Deloitte, 2025’e kadar tüm dünyada gayri safi yurt içi hasılanın yüzde 10’unun blockchain uygulamalarına bağlı olacağını düşünüyor. Şirketin bu büyük iddiasının dayanağının blockchain’in dönüştürücü yapısı ve toplum üzerinde bırakacağı etki olduğunu söyleyebiliriz. Blockchain’in en büyük değişikliği 8 trilyon dolarlık lojistik ve taşımacılık sektöründe yapacağı düşünülüyor.
Blockchain, en basit tabiriyle bir veritabanıdır, işlem ve değer kayıtlarını depolama yollarından biridir.

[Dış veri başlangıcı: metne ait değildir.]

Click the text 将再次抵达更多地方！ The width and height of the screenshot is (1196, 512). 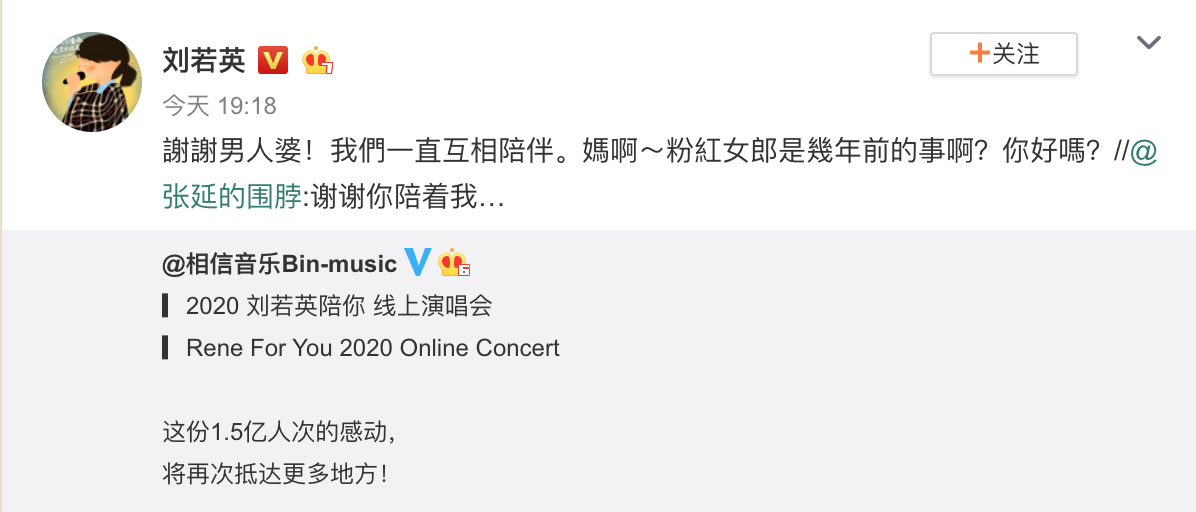click(274, 473)
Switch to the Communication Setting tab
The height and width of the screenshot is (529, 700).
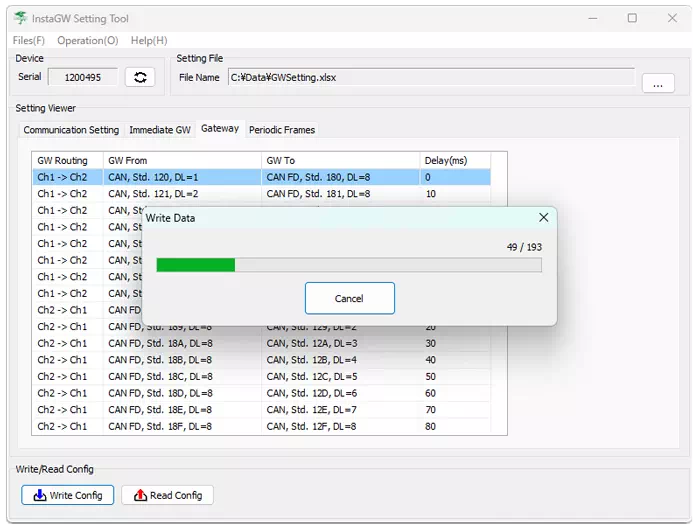coord(71,130)
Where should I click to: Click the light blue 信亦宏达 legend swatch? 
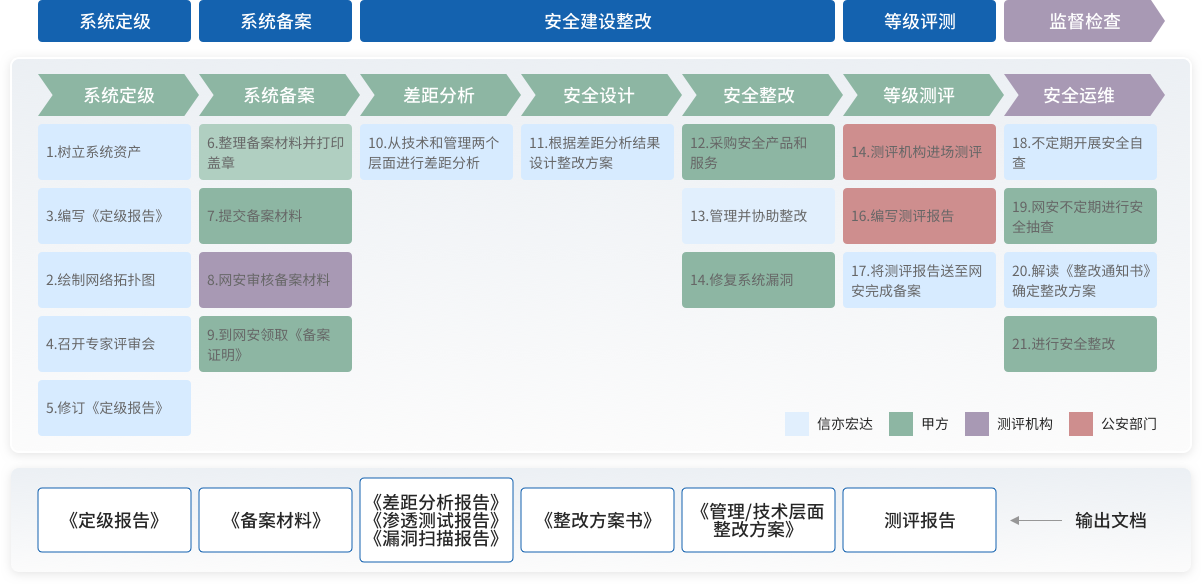[797, 424]
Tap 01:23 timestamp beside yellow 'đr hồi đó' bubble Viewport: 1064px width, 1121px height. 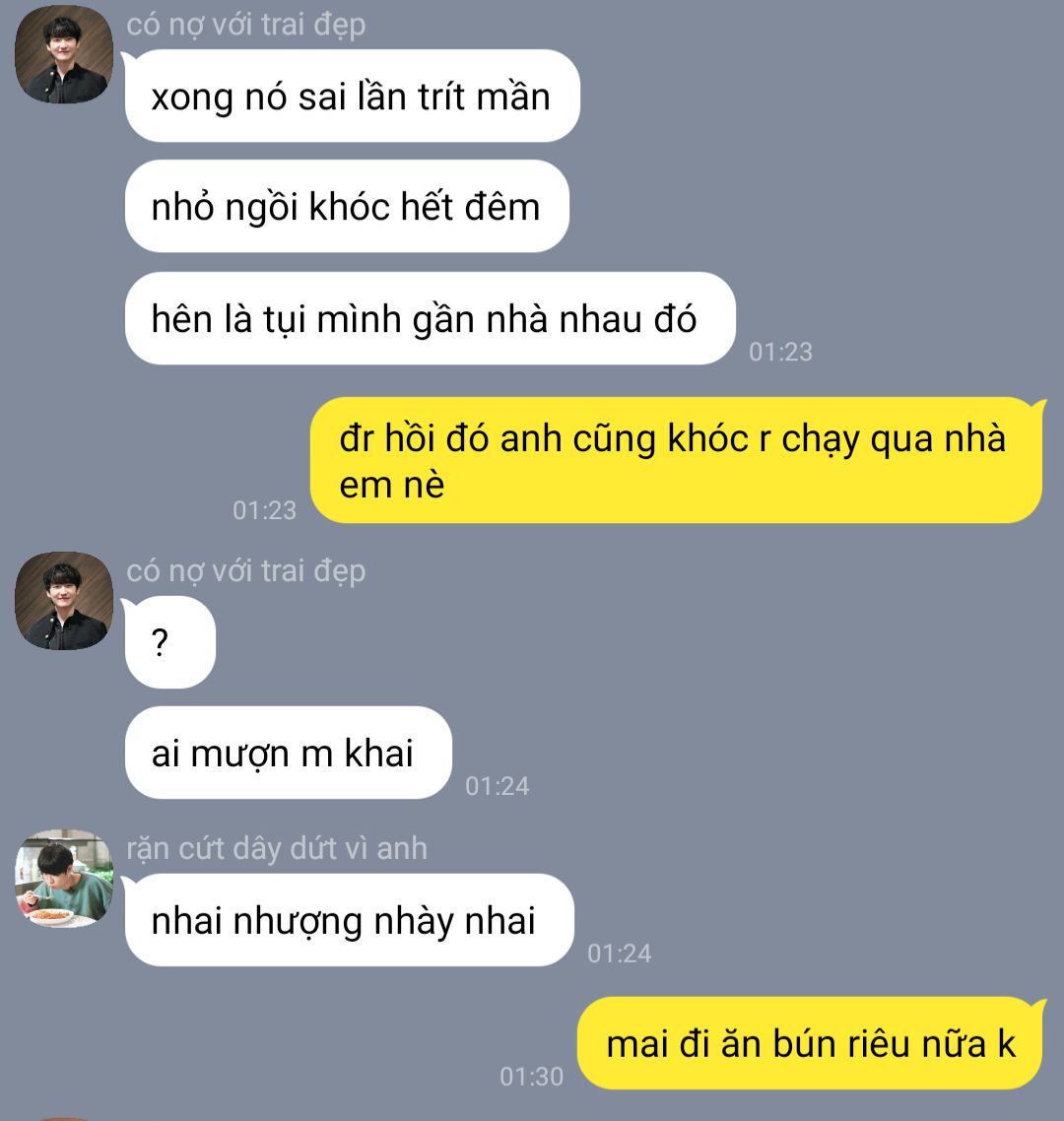pos(264,509)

Ancak blockchain’e yeni bir veritabanı türü demenin e-maile mektup göndermenin yeni formülü demekten pek bir farkı yok. Blockchain bir veritabanı olsa da bu tanım, blockchain’in değer ve işlem kayıtlarını ne şekilde depoladığının önemini açıklamakta yetersiz kalıyor.

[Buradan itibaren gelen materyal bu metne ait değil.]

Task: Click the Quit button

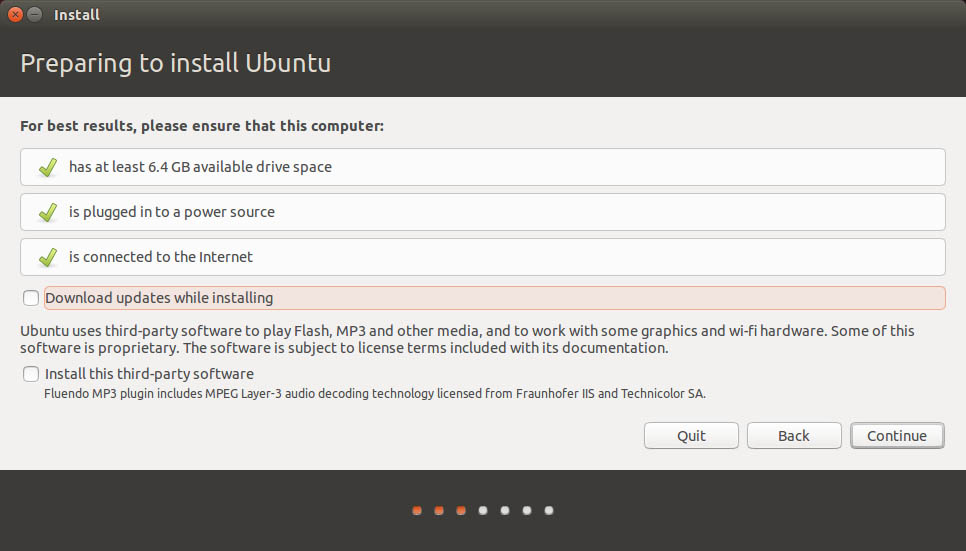Action: click(x=691, y=436)
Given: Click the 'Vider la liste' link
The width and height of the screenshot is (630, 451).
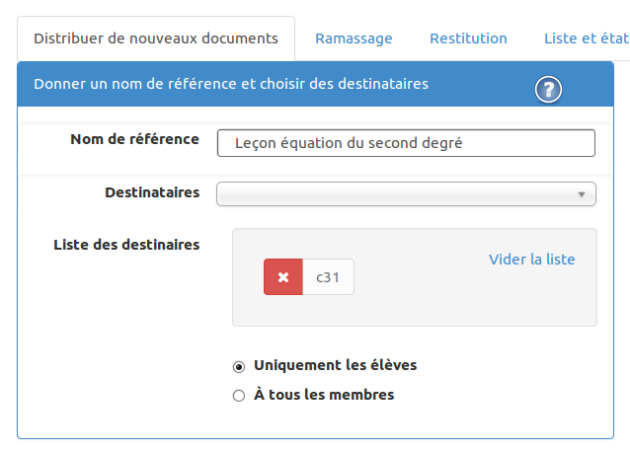Looking at the screenshot, I should (532, 259).
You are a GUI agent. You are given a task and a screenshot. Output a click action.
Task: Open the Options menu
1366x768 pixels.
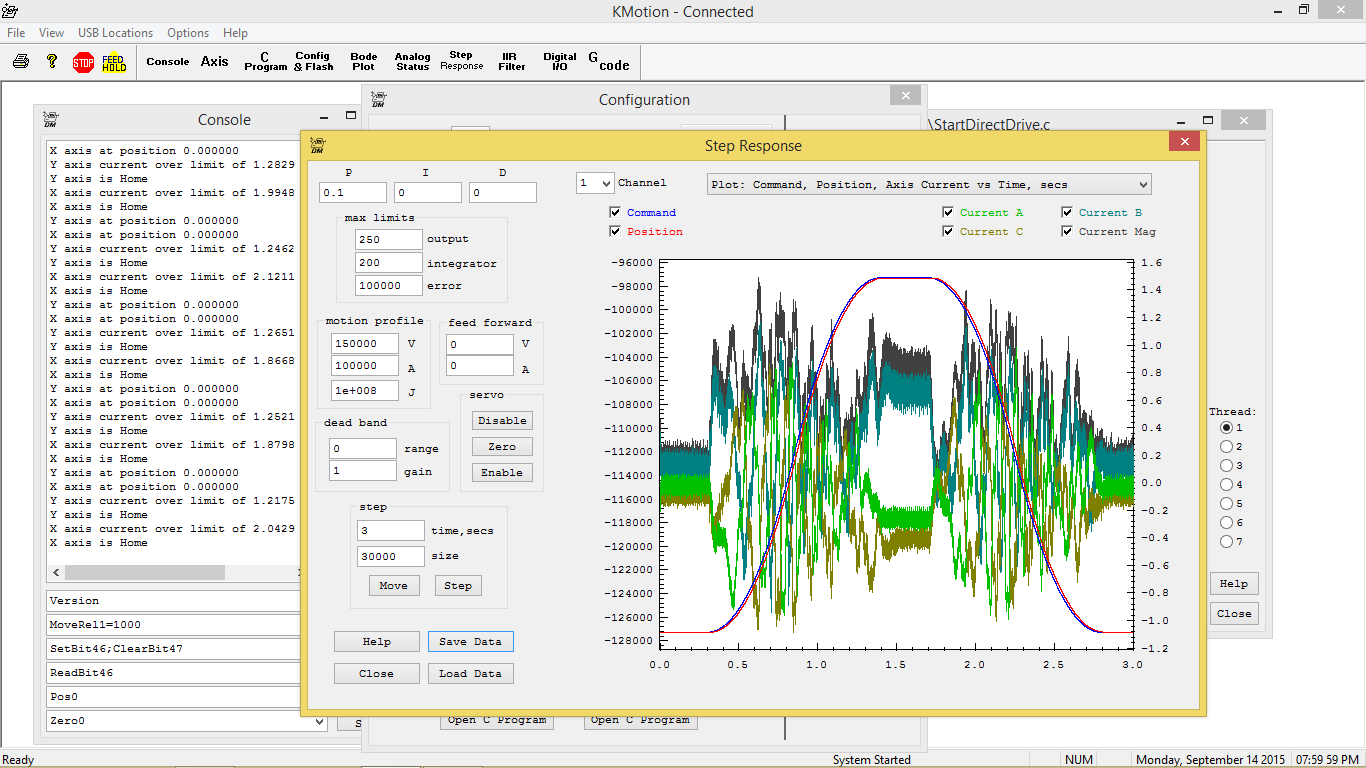tap(188, 33)
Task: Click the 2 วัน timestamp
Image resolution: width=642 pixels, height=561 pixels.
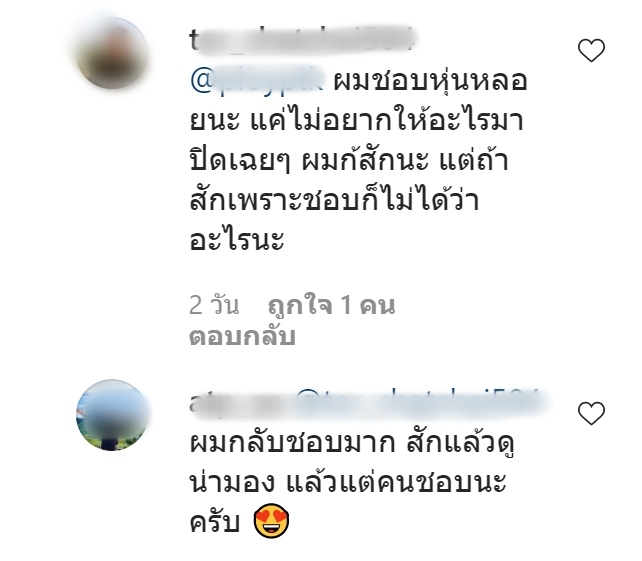Action: click(214, 305)
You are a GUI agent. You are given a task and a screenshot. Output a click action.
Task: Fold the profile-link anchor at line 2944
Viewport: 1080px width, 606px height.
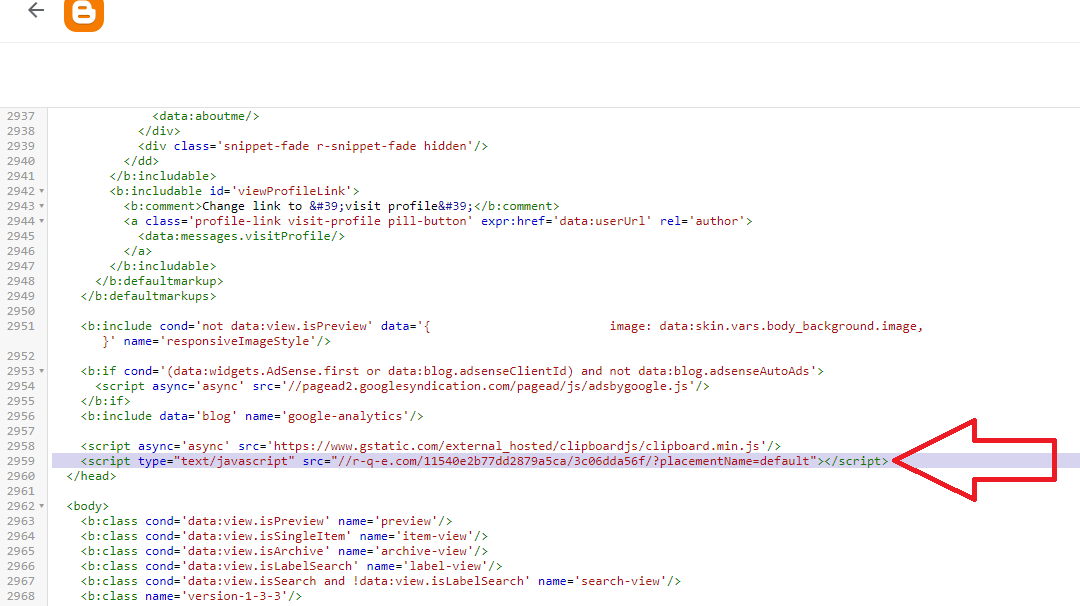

Blockchain’in en büyük potansiyele sahip olduğu alanın belki de tarafların birbirine güvenmediği işlemler olduğunu söyleyebiliriz. Taşımacılık sektöründe karşılıklı iki tarafın birbirine güvenmediği veya kişilerin kendi kimliklerini doğrulamasının elzem olduğu pek çok iş kolu bulunuyor. Bu iş kollarına şu örnekleri verebiliriz:
Nakliye komisyonculuğu, güvenlik uyumluluğu, ödeme işlemleri, yakıt alımı ve yeniden fiyatlandırması, sürücülerin işe alınma kayıtları, nakliye ödemesi ve nakliye senedi kaydı, faktöring, tekrar satış için araç bakım kayıtları, farklı taraflar arasında paylara bölünmüş aktifler, yük onayı sayfaları, vadeli işlem sözleşmesi taahhüdü, demirbaş takibi, nakliyeler için delil güvenlik zinciri, sigorta kayıtları, alacaklar, gıda güvenliği ve sınır ötesi gümrük belgeleme.
Blockchain’le oluşturulmuş merkezsiz veritabanıyla birlikte merkezi kurum ve veritabanlarına duyulan ihtiyaç tamamen ortadan kalkıyor. Blockchain’de her iki taraf da işlemleri takip edebilir ve onaylayabilir, bu da şeffaflık ve güven getirir.
Blockchain güvene dayalıdır – işlemlere karışacak aracı kurumlara gerek duymadan insanlara doğrudan ve karşılıklı güven vaat eden bir sistemdir. Blockchain’le insanlar birbiriyle istedikleri işlemi doğrudan yapabilir.